_文档节选_:
_ _ _

Spark源码梳理
一、程序的起点
spark-submit --class com.sjh.example.SparkPi --master local[*] …/demo.jar
- 在windows下调用spark-submit.cmd
- 在linux下调用spark-submit脚本
脚本调用顺序:
1、spark-submit
2、 spark-submit2.cmd
spark-class2.cmd org.apache.spark.deploy.SparkSubmit /*参数*/
3、 spark-class2.cmd
%SPARK_CMD%
SPARK_CMD是什么?
java org.apache.spark.deploy.SparkSubmit (简化)
由此,脚本最终启动了一个java进程去执行SparkSubmit中的方法
二、SparkSubmit干了啥?
1、SparkSubmit object的main方法(985line)
val submit = new SparkSubmit()... submit.doSubmit(args) // 执行提交
2、doSubmit方法
1)解析参数 parseArguments(args) // new SparkSubmitArguments(args)
1.执行类的初始化,这个类中具有大量的属性
2.line 108 parse(args.asJava)
使用正则表达式解析参数 =》 名称,值
handle 模式匹配为类属性赋值
2)appArgs.action match … // 匹配action 默认会给SUBMIT值 (loadEnvironmentArguments方法中)
3)submit(appArgs, uninitLog) line90
3、submit方法
1)、判断是否是StandaloneClouster
2)、不是 =》 doRunMain =》 runMain
4、runMain方法
1) prepareSubmitEnvironment(args) line871 (重要)
line714 在yarn集群环境下为childClasspath 赋值org.apache.spark.deploy.yarn.YarnClusterApplication
2)通过ClassLoader得到类的信息
3)根据这个类是否继承于SparkApplication, 如果是则转换为这个类型,否则new JavaMainApplication(mainClass)
4)app.start line928
5、YarnClusterApplication类
注:需要添加spark-yarn_2.12依赖才能找到
new Client(new ClientArguments(args), conf, null).run()
1) ClientArguments 解析参数
2) Client
一个重要属性 private val yarnClient = YarnClient.createYarnClient =》new YarnClientImpl()

_ _ _

_提供的数据_:
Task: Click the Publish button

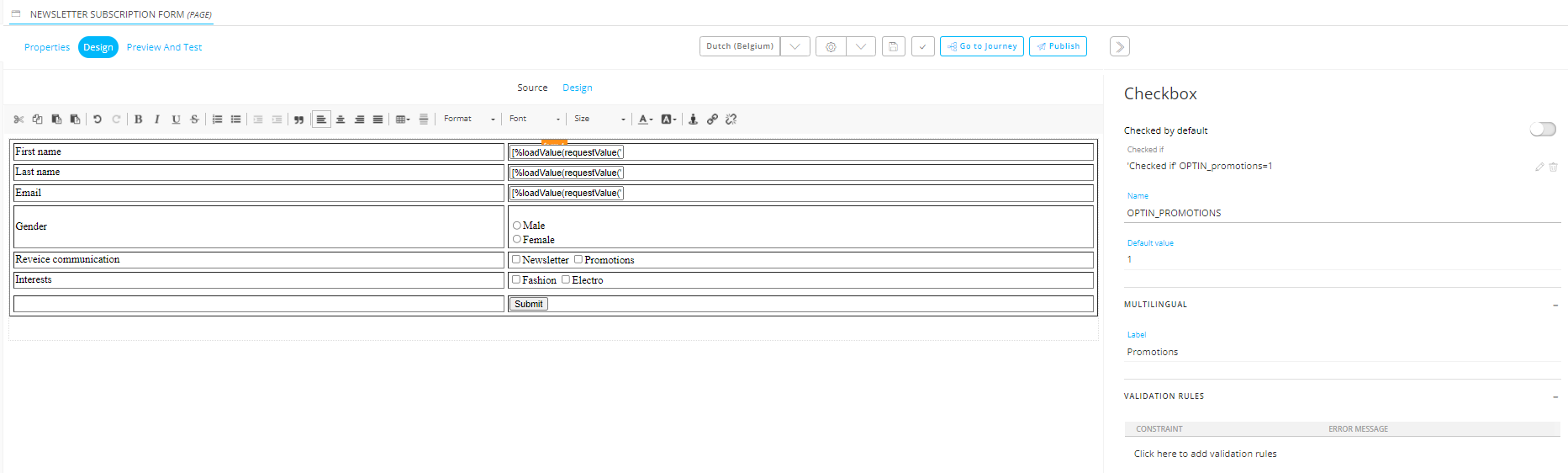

_ _ _

_操作要求_:
1. 照抄Spark源码梳理一文中从“使用正则表达式解析参数 =》 名称,值”到“prepareSubmitEnvironment(args) line871 (重要)”的这一段。
2. Spark源码梳理一文在“脚本调用顺序”下依次列出了哪些脚本？请按顺序全部写出。
以上数据取自另一来源。

_参考答案_:
1.
使用正则表达式解析参数 =》 名称,值
handle 模式匹配为类属性赋值
2)appArgs.action match … // 匹配action 默认会给SUBMIT值 (loadEnvironmentArguments方法中)
3)submit(appArgs, uninitLog) line90
3、submit方法
1)、判断是否是StandaloneClouster
2)、不是 =》 doRunMain =》 runMain
4、runMain方法
1) prepareSubmitEnvironment(args) line871 (重要)

2. spark-submit、spark-submit2.cmd、spark-class2.cmd